ElectroCore announced that the expanded indication, noting that gammaCore is now the only acute and preventive option approved for both adult and adolescent migraine.
The FDA has cleared the expansion of the gammaCore noninvasive vagus nerve stimulation (nVNS) device’s label to include the preventive treatment of migraine in adolescent patients aged between 12 and 17 years, according to its manufacturer electroCore.1
Eric Liebler, senior vice president of neurology, electroCore, noted in a statement that this marks gammaCore as the only option acute and preventive for both adult and adolescent patients with migraine, which he noted is “represents a unique treatment” for those seeking to avoid the use of prescription pharmaceutical agents.
“Migraine is a very common disease in adolescents that can affect them at home, school, and socially. gammaCore, which can be used acutely to treat migraine attacks, or when used daily can decrease the number of attacks, is an exciting treatment that I look forward to offering to my adolescent patients,” Andrew Hershey, MD, PhD, FAHS, Endowed Chair, and director of neurology, Cincinnati Children’s Medical Center, and professor of pediatrics and neurology, University of Cincinnati College of Medicine, said in a statement.
Previously reported randomized controlled trial data offered the basis for this label expansion, as well as a small study in adolescents (n = 9) with migraine with aura, in which 46.8% (n = 22) of 47 treated attacks were successfully resolved without the use of any acute rescue medication. There were no device-related adverse events (AEs) reported in the preliminary study.2
This expanded indication gives the device the OK for a number of variations of primary headache, including both acute and preventive treatment in adults and this new, younger population, as well as both uses for cluster headache in adults.
In August 2020, a clinical update suggested that the combination of the safety and tolerability of the gammaCore device support its use in cluster headache, leaning on identified clinical and mechanistic evidence. It used clinical trial evidence from 2 randomized, double-blind trials—ACT1 (NCT01792817) and ACT2 (NCT01958125)—a meta-analysis, and real-world assessment to assess the device’s efficacy and safety in cluster headache.
Most notably, it identified 4 core areas providing mechanistic explanations for the device’s efficacy: Effects on autonomic nervous system functions; inhibition of cortical spreading depression; neurotransmitter regulation; and nociceptive modulation.3
Additionally, that literature review implied that nVNS is also an effective option for acute migraine treatment and a practical option for migraine prevention. The review was conducted by Stephen D. Silberstein, MD, professor of neurology, and director, Jefferson Headache Center, Thomas Jefferson University, and colleagues, and included the findings from mechanistic studies and their possible relationships to the clinical effects of nVNS, as well as safety data, representing the largest dataset a neuromodulation device.

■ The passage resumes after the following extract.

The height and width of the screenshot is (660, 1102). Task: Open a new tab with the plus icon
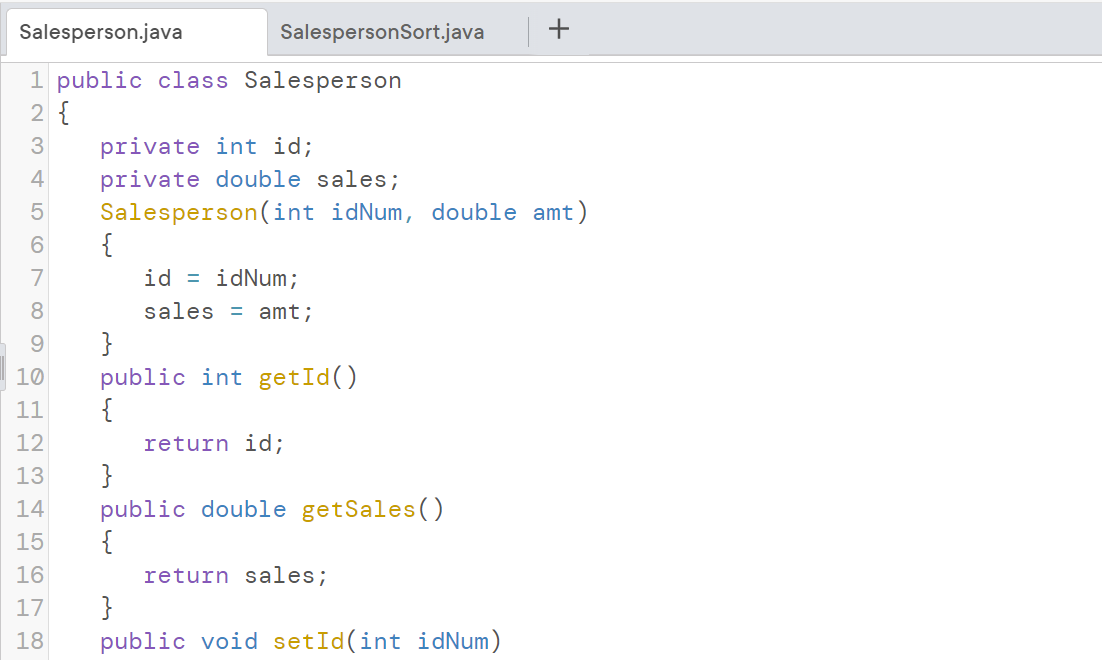558,30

Similar to the cluster headache literature, in migraine, the PRESTO (NCT02686034), EVENT (NCT01667250), and PREMIUM (NCT00355056) studies were positive for gammaCore. With regard to the overall safety profile, there were serious treatment-related AEs reported in any of the controlled clinical trials of nVNS for cluster headache (including the PREVA trial [NCT01701245]) or migraine.
As of now, the safety and efficacy of the device have yet to be established in those with carotid atherosclerosis, who have undergone cervical vagotomy, women who are pregnant, or those with clinically significant hypertension, hypotension, bradycardia, or tachycardia. As well, it not recommended to be used for those individuals with an active implantable medical device, metallic device (stent, bone plate, or bone screw) implanted at or near the neck, or for simultaneous use with another device or any portable electronic device.